*** Opening of DATASET RECORDS ***
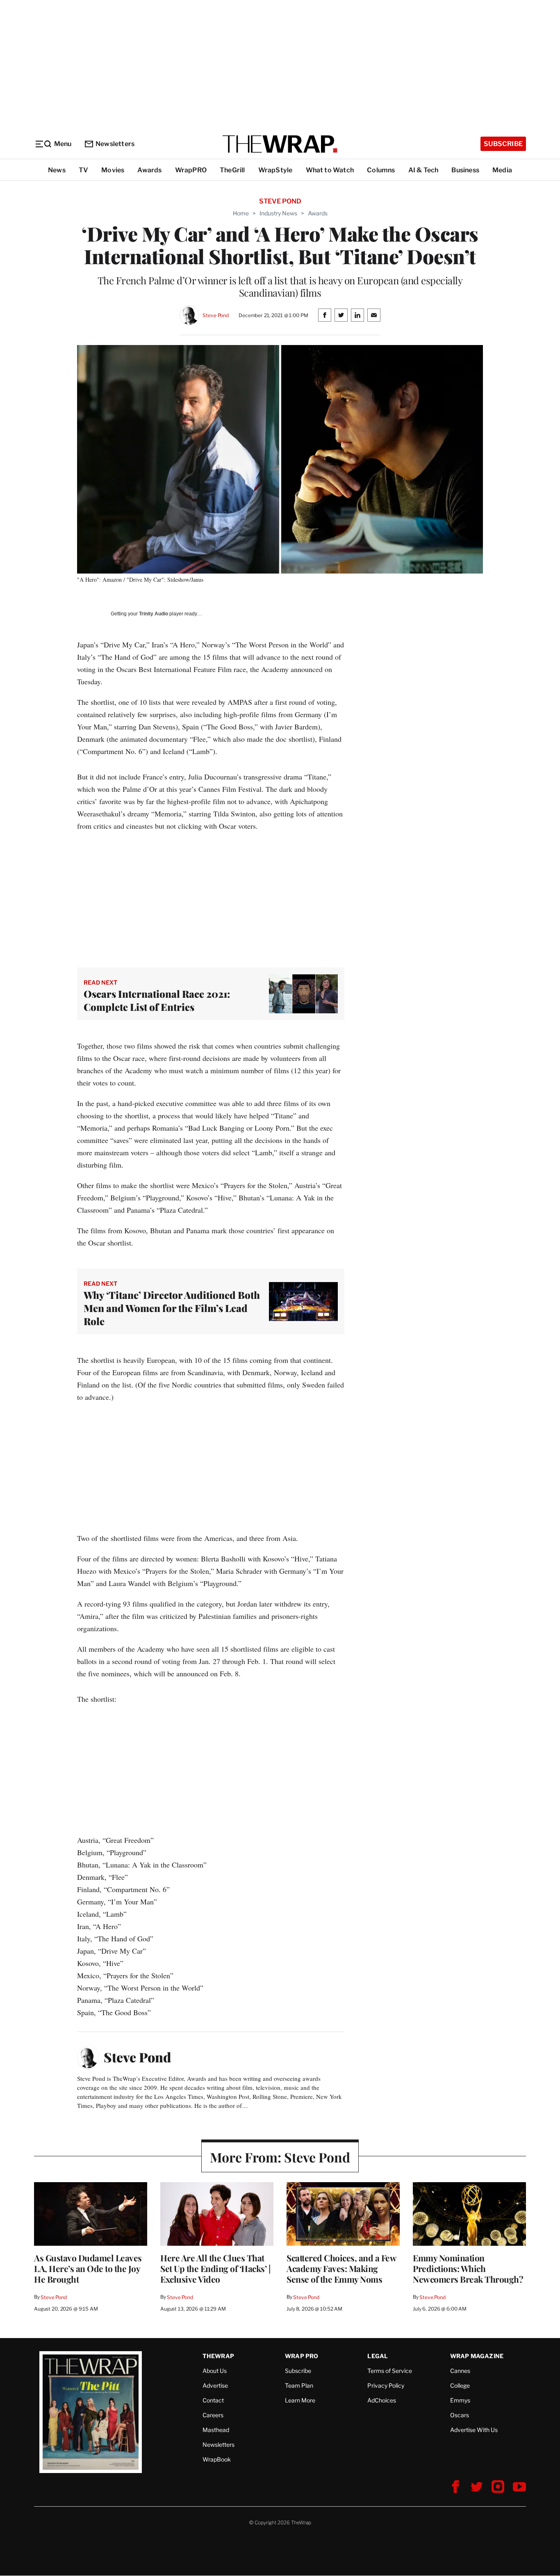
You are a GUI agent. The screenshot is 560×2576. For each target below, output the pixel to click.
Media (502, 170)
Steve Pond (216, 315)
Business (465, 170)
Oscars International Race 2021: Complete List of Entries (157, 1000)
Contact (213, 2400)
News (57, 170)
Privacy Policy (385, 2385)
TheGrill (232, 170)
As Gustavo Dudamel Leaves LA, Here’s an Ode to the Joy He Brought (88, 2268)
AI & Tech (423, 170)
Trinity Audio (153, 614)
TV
*** Close of DATASET RECORDS ***
# YOUR ASSIGNMENT:
The expected output is each record, copied exactly, and nothing in place of the pictures.

# RESULT OF THE TASK:
You are a GUI agent. The screenshot is 560×2576. For each target below, output the pixel to click.
Media (502, 170)
Steve Pond (216, 315)
Business (465, 170)
Oscars International Race 2021: Complete List of Entries (157, 1000)
Contact (213, 2400)
News (57, 170)
Privacy Policy (385, 2385)
TheGrill (232, 170)
As Gustavo Dudamel Leaves LA, Here’s an Ode to the Joy He Brought (88, 2268)
AI & Tech (423, 170)
Trinity Audio (153, 614)
TV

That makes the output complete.